In that solution they are checking which properties of beagle are on Dog and assuming (else) any others are on the prototype.
You could also check which properties are on beagle object specifically and assume that any others are on the prototype.
for(let prop in beagle){
if(beagle.hasOwnProperty(prop)){
ownProps.push(prop);
}else{
prototypeProps.push(prop)
}
}
In the case of the challenge either will yield the correct answer and pass. I suppose the right way depends on what you really want know about - Dog or beagle
I’m thinking I would opt for checking properties of beagle specifically.

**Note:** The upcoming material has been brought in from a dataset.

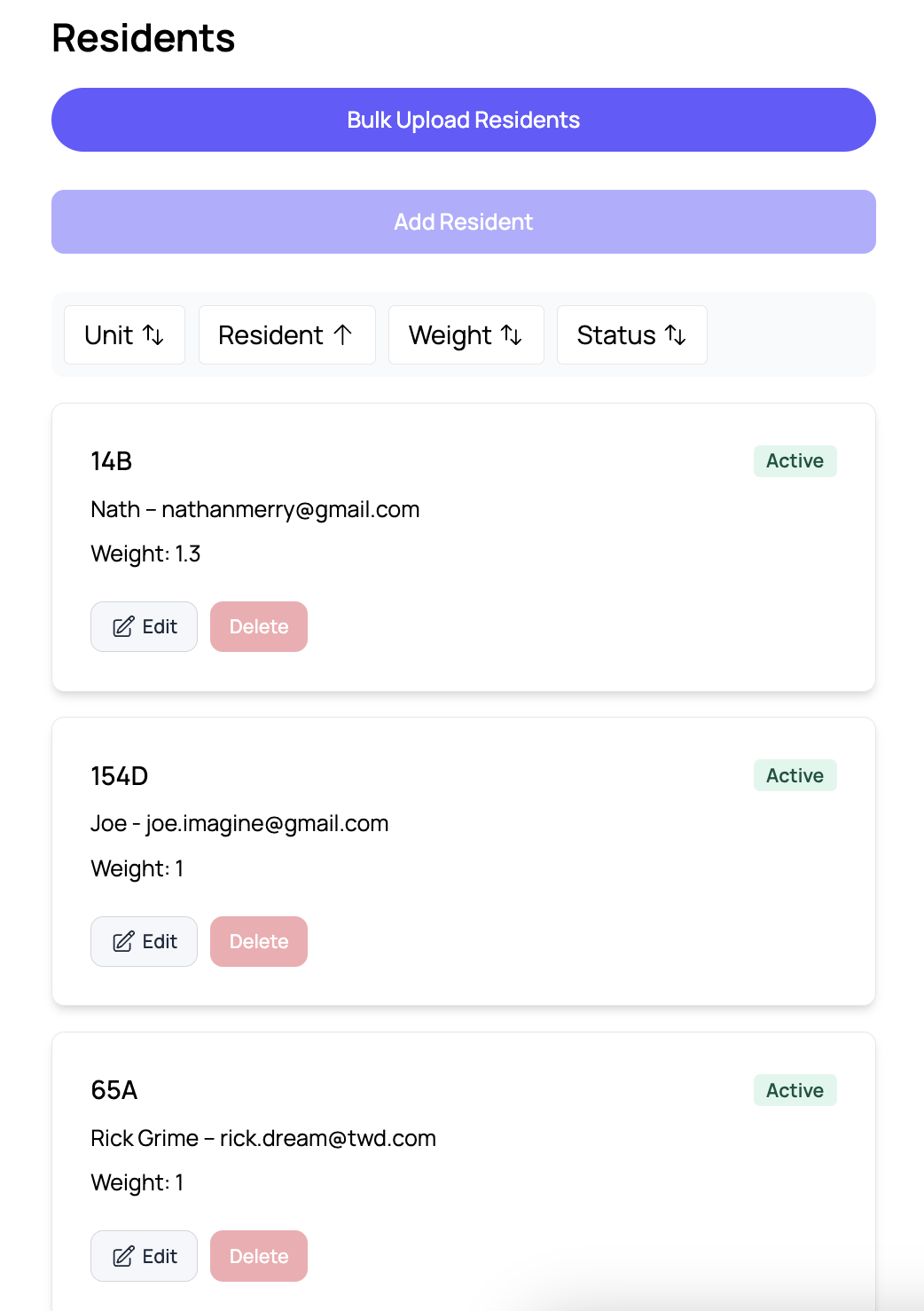Click the Active badge on unit 14B

(x=795, y=461)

In this case below the prototype property of lucky is overriden and now that particular Dog has an ownProperty of numLegs.
let lucky = new Dog("Lucky");
lucky.numLegs = 3; // overriding the prototype - poor Lucky :(
// checking lucky properties
for(let prop in lucky){
if(lucky.hasOwnProperty(prop)){
ownProps.push(prop);
console.log("own", prop, lucky[prop])
}else{
prototypeProps.push(prop)
console.log("proto", prop, lucky[prop])
}
}
console.log(lucky);
// own name Lucky
// own numLegs 3 - prototype overridden
// Dog { name: 'Lucky', numLegs: 3 }
Checking Dog would not catch that numLegs was not a prototype property for lucky.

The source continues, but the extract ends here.